──────── MATERIAL TO PROCESS

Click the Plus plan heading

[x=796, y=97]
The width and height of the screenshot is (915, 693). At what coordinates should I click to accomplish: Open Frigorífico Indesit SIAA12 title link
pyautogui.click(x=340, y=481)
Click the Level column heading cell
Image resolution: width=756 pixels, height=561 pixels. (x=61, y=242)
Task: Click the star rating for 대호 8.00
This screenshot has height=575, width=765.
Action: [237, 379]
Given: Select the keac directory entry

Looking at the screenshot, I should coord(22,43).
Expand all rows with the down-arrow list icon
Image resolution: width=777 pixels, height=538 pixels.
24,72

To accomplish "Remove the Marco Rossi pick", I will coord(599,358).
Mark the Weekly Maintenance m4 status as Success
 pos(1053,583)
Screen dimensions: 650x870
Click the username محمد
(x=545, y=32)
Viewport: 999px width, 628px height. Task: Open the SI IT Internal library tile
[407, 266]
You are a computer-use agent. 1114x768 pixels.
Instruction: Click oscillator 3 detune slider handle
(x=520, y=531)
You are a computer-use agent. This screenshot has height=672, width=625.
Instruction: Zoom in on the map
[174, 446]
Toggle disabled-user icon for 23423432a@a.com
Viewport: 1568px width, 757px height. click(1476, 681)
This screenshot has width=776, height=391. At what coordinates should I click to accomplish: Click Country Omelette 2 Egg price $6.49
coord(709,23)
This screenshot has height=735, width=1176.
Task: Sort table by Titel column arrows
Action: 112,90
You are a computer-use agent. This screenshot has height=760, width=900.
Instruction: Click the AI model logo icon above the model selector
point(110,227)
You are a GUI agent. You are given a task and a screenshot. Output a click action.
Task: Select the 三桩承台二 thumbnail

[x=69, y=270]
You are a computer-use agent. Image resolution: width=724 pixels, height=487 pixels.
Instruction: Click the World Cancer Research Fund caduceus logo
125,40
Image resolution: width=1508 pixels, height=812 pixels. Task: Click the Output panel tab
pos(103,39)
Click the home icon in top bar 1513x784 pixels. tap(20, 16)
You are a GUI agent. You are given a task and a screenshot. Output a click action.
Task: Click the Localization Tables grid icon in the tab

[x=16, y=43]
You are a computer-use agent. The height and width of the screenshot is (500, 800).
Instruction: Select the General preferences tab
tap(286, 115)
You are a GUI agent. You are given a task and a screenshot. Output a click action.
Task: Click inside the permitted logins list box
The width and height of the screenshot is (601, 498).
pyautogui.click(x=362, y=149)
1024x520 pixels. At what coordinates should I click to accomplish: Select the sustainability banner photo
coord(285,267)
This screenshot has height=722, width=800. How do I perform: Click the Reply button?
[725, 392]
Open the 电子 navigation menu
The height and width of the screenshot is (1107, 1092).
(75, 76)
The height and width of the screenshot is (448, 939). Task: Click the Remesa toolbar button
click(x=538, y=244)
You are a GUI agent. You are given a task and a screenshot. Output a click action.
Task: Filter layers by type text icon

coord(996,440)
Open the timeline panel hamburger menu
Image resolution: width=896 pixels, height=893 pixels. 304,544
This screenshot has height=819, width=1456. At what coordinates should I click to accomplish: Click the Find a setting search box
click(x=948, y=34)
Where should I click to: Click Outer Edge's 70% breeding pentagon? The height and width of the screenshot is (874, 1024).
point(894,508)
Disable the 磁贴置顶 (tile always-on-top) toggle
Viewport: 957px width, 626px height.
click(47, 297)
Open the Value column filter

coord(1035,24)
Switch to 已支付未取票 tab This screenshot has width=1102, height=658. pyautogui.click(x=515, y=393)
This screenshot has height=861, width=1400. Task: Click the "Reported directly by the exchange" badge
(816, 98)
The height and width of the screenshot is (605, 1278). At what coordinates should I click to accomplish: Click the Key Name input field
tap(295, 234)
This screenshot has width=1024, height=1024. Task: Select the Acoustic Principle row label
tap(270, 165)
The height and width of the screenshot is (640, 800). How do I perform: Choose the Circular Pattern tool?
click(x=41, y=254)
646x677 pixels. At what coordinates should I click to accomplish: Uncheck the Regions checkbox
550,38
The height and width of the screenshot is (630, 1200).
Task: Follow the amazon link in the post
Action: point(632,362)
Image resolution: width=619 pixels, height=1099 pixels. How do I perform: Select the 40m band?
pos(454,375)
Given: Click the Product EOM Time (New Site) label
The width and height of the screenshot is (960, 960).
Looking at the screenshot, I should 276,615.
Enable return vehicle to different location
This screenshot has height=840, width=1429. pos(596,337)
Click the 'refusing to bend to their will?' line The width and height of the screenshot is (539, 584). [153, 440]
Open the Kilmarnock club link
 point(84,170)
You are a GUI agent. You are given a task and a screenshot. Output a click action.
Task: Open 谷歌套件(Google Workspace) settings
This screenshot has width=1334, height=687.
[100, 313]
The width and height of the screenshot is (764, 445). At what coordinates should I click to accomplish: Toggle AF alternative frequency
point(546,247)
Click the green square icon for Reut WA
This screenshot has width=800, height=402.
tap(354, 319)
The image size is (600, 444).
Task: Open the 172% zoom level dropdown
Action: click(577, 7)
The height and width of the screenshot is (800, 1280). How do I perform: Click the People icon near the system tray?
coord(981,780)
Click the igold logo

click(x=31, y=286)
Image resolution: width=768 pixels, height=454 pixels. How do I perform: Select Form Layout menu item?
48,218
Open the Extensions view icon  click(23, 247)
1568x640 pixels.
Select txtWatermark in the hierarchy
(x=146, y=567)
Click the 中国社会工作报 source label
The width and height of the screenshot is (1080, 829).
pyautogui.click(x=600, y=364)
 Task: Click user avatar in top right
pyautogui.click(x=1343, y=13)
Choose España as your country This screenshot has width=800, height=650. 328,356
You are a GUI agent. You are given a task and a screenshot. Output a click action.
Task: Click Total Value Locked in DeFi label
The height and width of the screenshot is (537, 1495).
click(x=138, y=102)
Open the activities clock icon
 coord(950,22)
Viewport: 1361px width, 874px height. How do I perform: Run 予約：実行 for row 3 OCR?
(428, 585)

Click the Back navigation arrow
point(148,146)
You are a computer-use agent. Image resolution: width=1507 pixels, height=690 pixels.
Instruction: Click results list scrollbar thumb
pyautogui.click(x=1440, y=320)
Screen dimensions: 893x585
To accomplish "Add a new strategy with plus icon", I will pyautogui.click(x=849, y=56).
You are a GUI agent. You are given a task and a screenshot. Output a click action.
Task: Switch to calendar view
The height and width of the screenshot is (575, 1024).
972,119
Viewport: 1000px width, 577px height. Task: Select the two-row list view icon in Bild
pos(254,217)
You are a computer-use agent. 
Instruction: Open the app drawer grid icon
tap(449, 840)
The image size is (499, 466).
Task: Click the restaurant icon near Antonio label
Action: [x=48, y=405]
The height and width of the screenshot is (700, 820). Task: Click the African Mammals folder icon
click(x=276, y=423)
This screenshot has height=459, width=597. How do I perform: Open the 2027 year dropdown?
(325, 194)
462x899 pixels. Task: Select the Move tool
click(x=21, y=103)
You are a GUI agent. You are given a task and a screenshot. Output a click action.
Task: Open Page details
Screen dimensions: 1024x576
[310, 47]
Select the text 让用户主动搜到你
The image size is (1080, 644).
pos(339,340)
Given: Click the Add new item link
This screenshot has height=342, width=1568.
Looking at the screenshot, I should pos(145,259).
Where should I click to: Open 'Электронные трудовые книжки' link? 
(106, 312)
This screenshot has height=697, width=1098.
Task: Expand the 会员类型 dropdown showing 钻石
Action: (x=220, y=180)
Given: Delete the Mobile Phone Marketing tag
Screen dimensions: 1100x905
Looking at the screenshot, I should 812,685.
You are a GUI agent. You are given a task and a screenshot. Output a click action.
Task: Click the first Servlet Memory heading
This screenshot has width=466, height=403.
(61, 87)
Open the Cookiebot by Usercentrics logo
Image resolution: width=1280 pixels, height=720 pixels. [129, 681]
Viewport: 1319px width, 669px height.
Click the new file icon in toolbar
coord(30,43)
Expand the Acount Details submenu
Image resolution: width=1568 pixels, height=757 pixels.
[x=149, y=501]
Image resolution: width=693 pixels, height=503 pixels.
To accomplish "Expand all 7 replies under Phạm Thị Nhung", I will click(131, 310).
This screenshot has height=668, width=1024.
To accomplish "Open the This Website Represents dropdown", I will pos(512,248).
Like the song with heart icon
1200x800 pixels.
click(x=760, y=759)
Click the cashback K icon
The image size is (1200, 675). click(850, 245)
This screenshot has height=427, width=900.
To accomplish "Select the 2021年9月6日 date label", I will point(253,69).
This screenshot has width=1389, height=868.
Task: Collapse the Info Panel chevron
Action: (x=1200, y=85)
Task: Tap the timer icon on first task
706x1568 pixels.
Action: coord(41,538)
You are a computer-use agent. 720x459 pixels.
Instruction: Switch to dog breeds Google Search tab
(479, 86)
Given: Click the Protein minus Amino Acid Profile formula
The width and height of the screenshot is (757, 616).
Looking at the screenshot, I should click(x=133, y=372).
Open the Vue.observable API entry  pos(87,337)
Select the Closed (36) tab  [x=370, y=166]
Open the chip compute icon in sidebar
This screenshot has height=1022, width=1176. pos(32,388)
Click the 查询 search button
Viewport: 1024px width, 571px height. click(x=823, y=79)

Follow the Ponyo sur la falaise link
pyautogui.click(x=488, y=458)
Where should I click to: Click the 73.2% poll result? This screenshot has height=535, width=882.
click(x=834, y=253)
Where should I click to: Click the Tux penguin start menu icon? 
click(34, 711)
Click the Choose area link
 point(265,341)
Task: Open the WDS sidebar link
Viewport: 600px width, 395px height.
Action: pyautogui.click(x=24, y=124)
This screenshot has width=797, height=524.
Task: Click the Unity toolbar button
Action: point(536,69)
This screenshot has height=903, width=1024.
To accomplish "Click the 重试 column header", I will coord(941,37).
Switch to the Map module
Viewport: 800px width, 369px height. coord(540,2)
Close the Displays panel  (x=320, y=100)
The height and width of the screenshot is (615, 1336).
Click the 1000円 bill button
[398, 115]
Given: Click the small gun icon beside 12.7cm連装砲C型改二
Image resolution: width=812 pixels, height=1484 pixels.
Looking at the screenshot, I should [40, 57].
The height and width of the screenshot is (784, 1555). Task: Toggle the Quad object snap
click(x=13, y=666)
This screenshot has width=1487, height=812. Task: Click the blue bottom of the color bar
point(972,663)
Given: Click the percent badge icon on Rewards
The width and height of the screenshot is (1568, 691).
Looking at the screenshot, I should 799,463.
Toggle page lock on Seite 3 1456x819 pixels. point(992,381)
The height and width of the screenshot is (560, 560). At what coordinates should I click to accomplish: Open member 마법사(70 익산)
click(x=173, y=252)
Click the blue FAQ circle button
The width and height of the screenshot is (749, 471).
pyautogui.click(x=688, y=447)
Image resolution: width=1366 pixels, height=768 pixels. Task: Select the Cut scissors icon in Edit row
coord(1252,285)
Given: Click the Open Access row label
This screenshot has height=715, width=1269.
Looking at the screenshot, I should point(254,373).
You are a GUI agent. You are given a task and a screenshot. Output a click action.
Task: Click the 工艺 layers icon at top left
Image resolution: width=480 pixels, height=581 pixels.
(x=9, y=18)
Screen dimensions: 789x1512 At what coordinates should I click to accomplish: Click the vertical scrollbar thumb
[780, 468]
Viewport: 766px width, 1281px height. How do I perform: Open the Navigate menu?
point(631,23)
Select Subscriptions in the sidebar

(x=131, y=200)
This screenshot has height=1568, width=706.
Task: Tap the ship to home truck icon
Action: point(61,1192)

────────────────

### WORK REQUEST
The expected output is exactly the lines of the listing above between the line holding "This screenshot has width=800, height=402." and the line holding "Task: Click Total Value Locked in DeFi label", inclusive.

### ANSWER SECTION
This screenshot has width=800, height=402.
tap(354, 319)
The image size is (600, 444).
Task: Open the 172% zoom level dropdown
Action: click(577, 7)
The height and width of the screenshot is (800, 1280). How do I perform: Click the People icon near the system tray?
coord(981,780)
Click the igold logo

click(x=31, y=286)
Image resolution: width=768 pixels, height=454 pixels. How do I perform: Select Form Layout menu item?
48,218
Open the Extensions view icon  click(23, 247)
1568x640 pixels.
Select txtWatermark in the hierarchy
(x=146, y=567)
Click the 中国社会工作报 source label
The width and height of the screenshot is (1080, 829).
pyautogui.click(x=600, y=364)
 Task: Click user avatar in top right
pyautogui.click(x=1343, y=13)
Choose España as your country This screenshot has width=800, height=650. 328,356
You are a GUI agent. You are given a task and a screenshot. Output a click action.
Task: Click Total Value Locked in DeFi label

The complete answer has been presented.